Modeling Buildings or Building segments?

I’m not a modeler, just a programmer and music developer, but I’ve started learning blender to help out on minor levels that the modeler doesn’t have time for. I chose a small side mission level with very low light so I my inexperience would be hidden, and populated the landscape with the necessary buildings and roads. To prototype several brick buildings, I grabbed the large collection from MegaScans and used blueprints full of building components to create the buildings necessary. These buildings were pieced together by the wall sections found on MegaScans. I very quickly found myself with a small level containing an astounding number of polygons, far more than anything the modeler creates. On closer examination, it was that the MegaScans components were extremely high poly due to very complex geometry, probably very good for renders but not so good for games without some decimation or redoing the wall components. I ended up with a 20 FPS drop with my modular buildings and the level wasn’t close to done.

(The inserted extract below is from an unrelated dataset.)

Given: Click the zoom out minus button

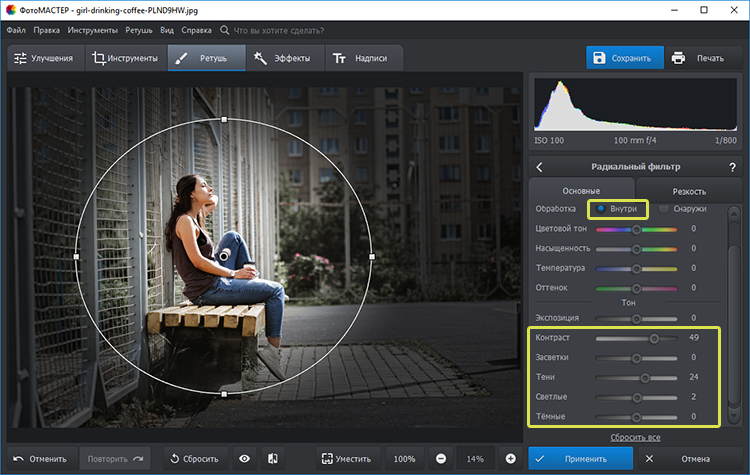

That’s where I grabbed and started learning blender so I could redo the meshes on the building components. With the help of the modeler, the building segments went from 1000s of polygons to 100s. He pointed out that if I just made each building in blender, the entire building would be lower poly than a few segments of a modularly assembled building. This turned out to be true and additionally provided more flexibility in creating the buildings such that they didn’t look so cookie cutter. Unfortunately, neither of us know if the number of polys mattered as much in UE 5.

So I’m stuck with this question. With Unreal 5, which is better from a poly and performance standpoint, building a building from components in unreal or building the building in a modeling tool and and bringing it in as a single mesh? I would assume that if numerous repetitive meshes such as, for example, a window segment used 1000 times, that window segment would only have one copy to the renderer even though it’s far larger in a poly count. Yet overall the individually modeled buildings have vastly lower poly counts. Are the number of polys as relevant now with UE5?

You’ve got the right approach. Those Megascans models will have your PC on its knees before you can blink.

A real UE5 enthusiast would just say ‘but we have Nanite, you don’t need to worry about polys any more’. Nanite certain works wonderfully in certain circumstances, but for my money ( and for most average PCs ), low poly still wins hands down.

You can also use instancing to improve the situation ( where all those windows because copies of the same thing ). Give it a go, and see for your self. I recently change a mesh that I had instanced to blueprints all over the map, and the frame rate went up!

So experiment :wink:

Thanks, we had our suspicions. Seems that picking the method that produces lower polygons would be best. I’ll look at the instancing and possibly come up with a hybrid. Highly pertinent buildings need to still be modeled just because they get closer player scrutiny (and we don’t want someone saying “They just ripped that window/door/wall off from…”), but possibly background buildings could be modular creations.

We were guilty of assuming that possibly nanite would make this moot. We haven’t worked with it yet because we are on Macs.